Boolean expressions and identifiers

   bexp ::= BTrue
          | BFalse
          | bexp = bexp
          | bexp <= bexp
          | ~ bexp
          | bexp && bexp

Inductive bexp : Type :=
| BTrue
| BFalse
| BEq (a1 a2 : aexp) (* refers to aexp *)
| BLe (a1 a2 : aexp) (* refers to aexp *)
| BNot (b : bexp)
| BAnd (b1 b2 : bexp).

Ignore me, just some syntax


Notation "'true'" := true (at level 1).
Notation "'true'" := BTrue (in custom com at level 0).
Notation "'false'" := false (at level 1).
Notation "'false'" := BFalse (in custom com at level 0).
Notation "x <= y" := (BLe x y) (in custom com at level 70, no associativity).
Notation "x = y" := (BEq x y) (in custom com at level 70, no associativity).
Notation "x && y" := (BAnd x y) (in custom com at level 80, left associativity).
Notation "'~' b" := (BNot b) (in custom com at level 75, right associativity).

Definition be1 : bexp :=
  <{
      1 = 2
    }>.
Print be1.

Definition be2 : bexp :=
  <{
      1 = 2 && 1 <= 2 && ~false
    }>.
Print be2.

  • Exercise: shallow embedding for boolean expressions?

Aside: Computational Reflection

  • We can think of computational reflection as an embedding of bool in Prop!

State

  • Previously, we just defined the syntax.
  • Now we need to define the semantics, i.e., what the syntax means.
  • We have seen two ways to define semantics in Coq
    • With a function definition. Function definitions must terminate.
    • With a transition relation. Transition relations can handle non-terminiation and non-determinism.
  • Here we will choose to use a function definition.
  • Before we can define the evaluation function, we need to define how to interpret identifiers.
  • Enter the concept of state.

Total map

  • A total map is simply a function from strings to any type A.
Definition total_map (A: Type) := string -> A.

State

  • We define state as a *total* map from strings to A.
  • Thus we have an infinite amount of memory.
  • This should remind you of a TM tape.
  • But this is an unrealistic model of digital computer memory.
Definition state := total_map nat.

Aside: Finite State

  • We could define state as a partial map.
  • But note: this would mean that we no longer have a Turing complete language!
Definition partial_map (A: Type) := string -> option A.

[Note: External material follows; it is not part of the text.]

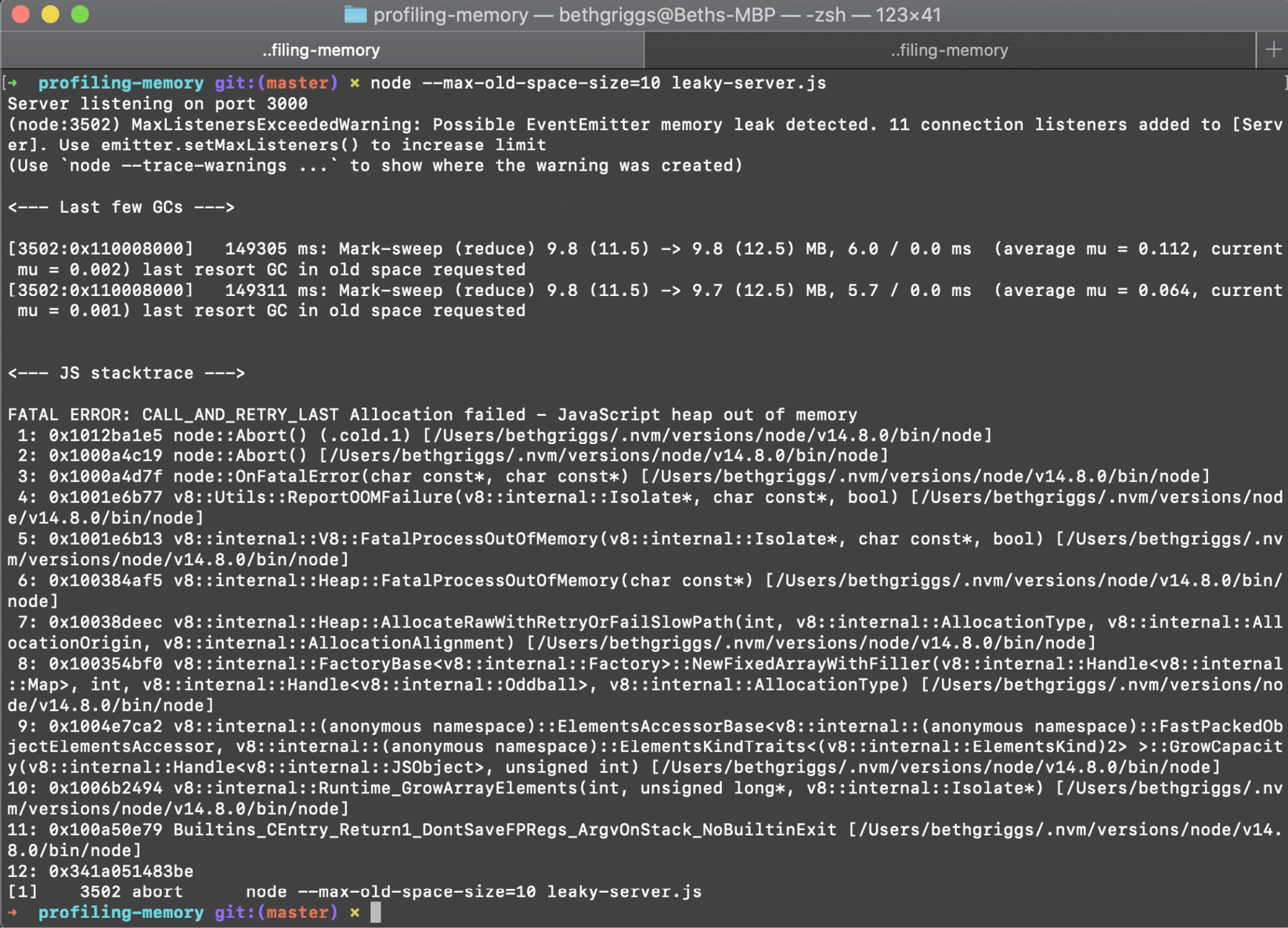Viewport: 1288px width, 928px height.
Task: Click the red close traffic light
Action: 20,13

  • An empty map by definition needs to map every string to a default value.
Definition t_empty {A: Type} (v: A): total_map A :=
  (fun _ => v).

Eval compute in t_empty 0.

  • Looking up from a map is simply function application.
Definition hello: string := "hello".
Eval compute in (t_empty 0) (hello).

  • Checking if two strings are equivalent is decidable.
Definition eqb_string (x y: string): bool :=
  if string_dec x y then true else false.

  • This might be the strangest update function you've ever seen.
  • It relies on higher-order functions.
Definition t_update {A : Type} (m: total_map A) (x: string) (v: A) :=
  fun x' => if eqb_string x x' then v else m x'.

Eval compute in (t_empty 0) hello.
Eval compute in (t_update (t_empty 0) hello 1) hello.

  • We can now define state as a total map whose default value is 0.
  • You can ignore all the notation.
Notation "'_' '!->' v" := (t_empty v)
  (at level 100, right associativity).
Notation "x '!->' v ';' m" := (t_update m x v)
                              (at level 100, v at next level, right associativity).

Definition empty_st := (_ !-> 0).
Notation "x '!->' v" := (x !-> v ; empty_st) (at level 100).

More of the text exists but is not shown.